From past experience I propose a possible solution to Alameda’s rent issue. With about 12 years on the rent review board in Vallejo, with two years as chairman, I know Vallejo’s ordinance could be used for renters and landlords in Alameda as it has been for properties in Vallejo. 
The headline in a recent commentary (“Rent Control Unfairly Taxes Landlords,” Nov. 19) said it all, but the counter to that was on page one (Landlords Sneak in under Moratorium,” Nov. 19). All this proves that we must have a better control over excessive rents in Alameda. 
My solution, backed up the aforementioned experience, is to put more teeth in the rent ordinance to help stop the excessive rent problem, but which also gives the landlord a “fair rate of return on investment. 
My proposal is for the city to create a rent review board and ordinance similar to Vallejo’s ordinance. This board would have five members, one landlord, one tenant and three at-large members — single-family-home owners. All would be elected to either two year or four year terms — alternated — to keep experience on the board. 
Interim City Manager Elizabeth Warmerdam or someone on her staff would be present at every meeting to help resolve legal issues that would come up, and a clerk would take minutes of the meeting. One or more renters, given an increase they think is unfair, would turn in a form to the board for a hearing. The property owner would also be present.
The board would, as our city’s Rent Review Advisory Committee does now, either approve or disapprove any proposed rent increases or mediate reasonable increases with both tenants and landlords present to come to common agreement. 
You notice that I said “review” instead of “control” as little would be “controlled,” reasonable rent increases could be left as is, but excessive increases modified or stopped. This is where the mediation comes into play. 
No-cause evictions would still be a part of the rent review ordinance. A figure of 8 percent could be used, but that figure could be increased or decreased as decided by the review board or City Council. In Vallejo, the Consumer Price Index plus 1 percent had been used in the past. Both landlords and tenants could bring their information to the board and argue their respective positions, which at times, might take a second meeting to resolve. Both landlords and tenant representatives could appeal to the council for a final decision, as is done now.
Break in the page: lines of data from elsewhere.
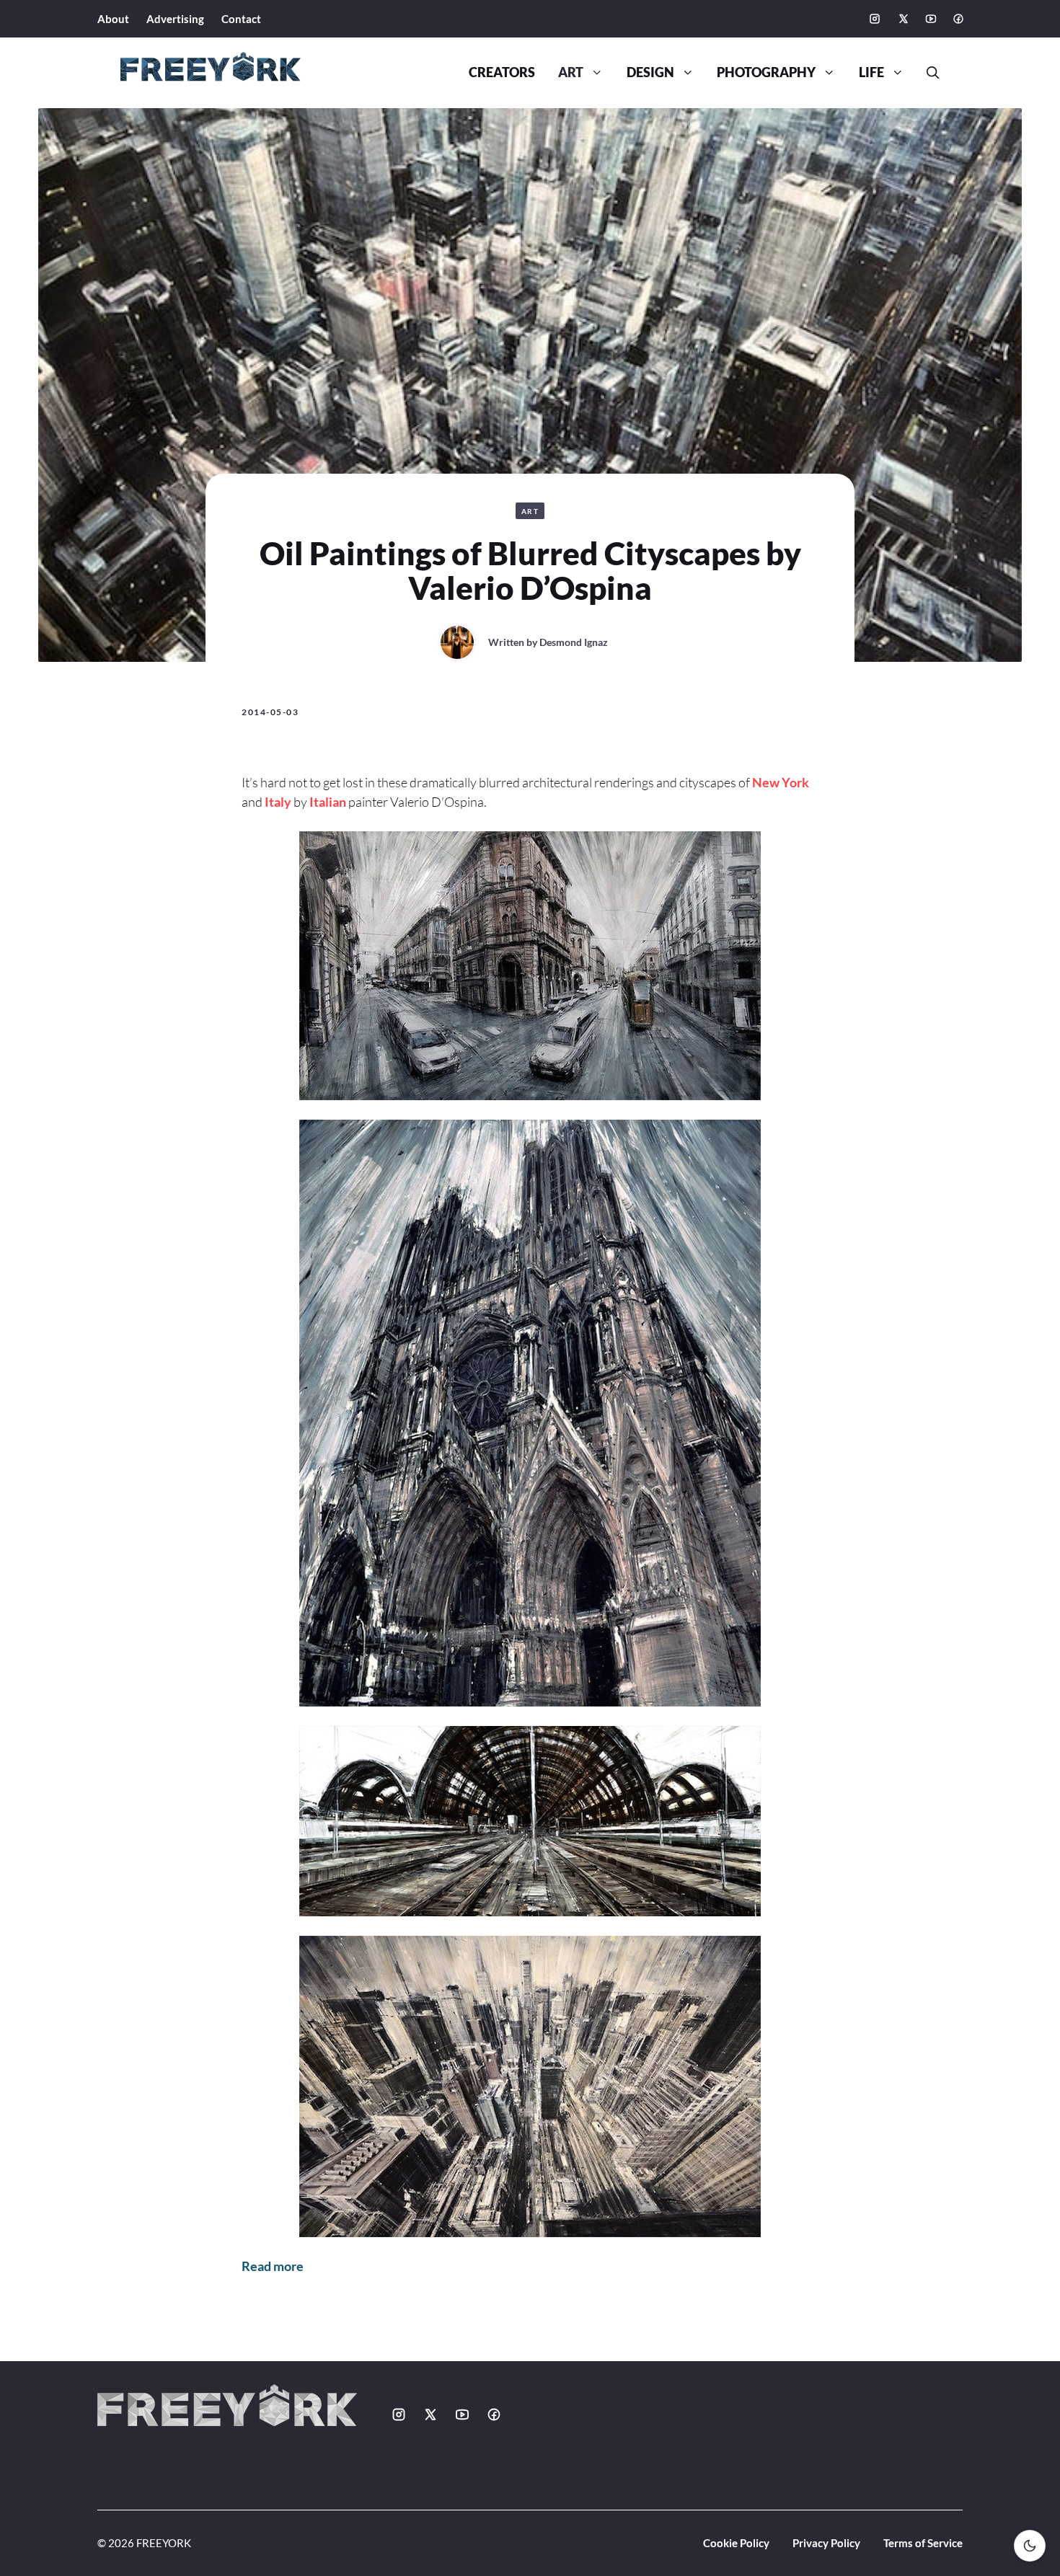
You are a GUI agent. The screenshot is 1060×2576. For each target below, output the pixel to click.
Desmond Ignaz (573, 642)
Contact (241, 18)
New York (780, 782)
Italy (278, 802)
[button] (927, 73)
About (113, 18)
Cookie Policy (736, 2542)
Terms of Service (923, 2542)
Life (871, 72)
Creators (502, 72)
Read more (273, 2266)
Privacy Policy (826, 2542)
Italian (327, 802)
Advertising (175, 18)
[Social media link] (874, 19)
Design (650, 72)
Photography (766, 72)
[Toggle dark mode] (1030, 2546)
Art (570, 72)
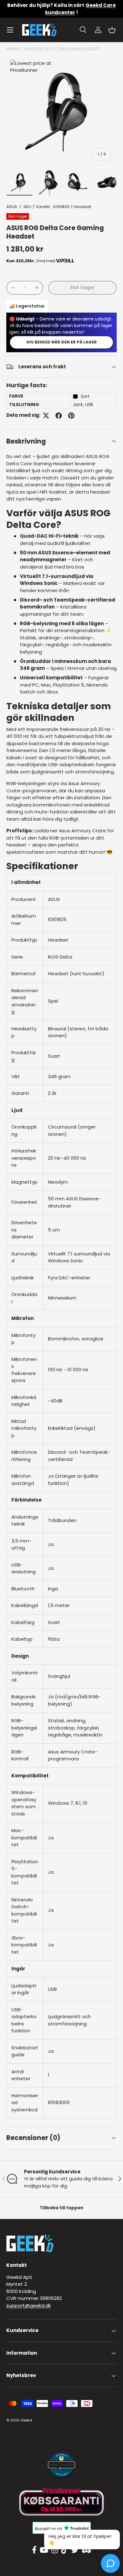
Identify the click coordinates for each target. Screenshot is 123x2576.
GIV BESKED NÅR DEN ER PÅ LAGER (61, 342)
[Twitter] (75, 2550)
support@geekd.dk (28, 2305)
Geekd (26, 2420)
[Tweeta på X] (46, 415)
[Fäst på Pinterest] (71, 415)
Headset (82, 207)
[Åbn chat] (110, 2563)
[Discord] (86, 2550)
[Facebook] (34, 2550)
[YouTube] (44, 2550)
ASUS (11, 207)
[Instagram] (54, 2550)
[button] (112, 30)
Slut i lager (82, 288)
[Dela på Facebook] (58, 415)
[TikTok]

With a “fair rate of return on investment” landlords would still make enough to keep their property up, and by the board’s actions, tenants could still pay a reasonable rent. 
Having a board would help stop evictions of complaining tenants whose lives are turned upside down, with lost jobs, pulling their kids out of school and losing friendships made over decades — all because of an unnecessary huge rent increase by a landlord. As part of the language of the ordinance, landlords would have to bring in documents from city departments to “prove” evictions would be necessary because of remodeling or other work on the apartment house.
It is unconscionable, from the page one article, that a landlord can buy a property in Alameda, and in one month turn around and give a huge rent increase to long-time tenants just to get around the moratorium. This must be stopped! Deferred maintenance as a cause of the rent increase would have to be proven by the landlord to the board.
Like a lot of Alamedan’s I feel that the time has come for an ordinance with teeth and decisions made by a board that will stick.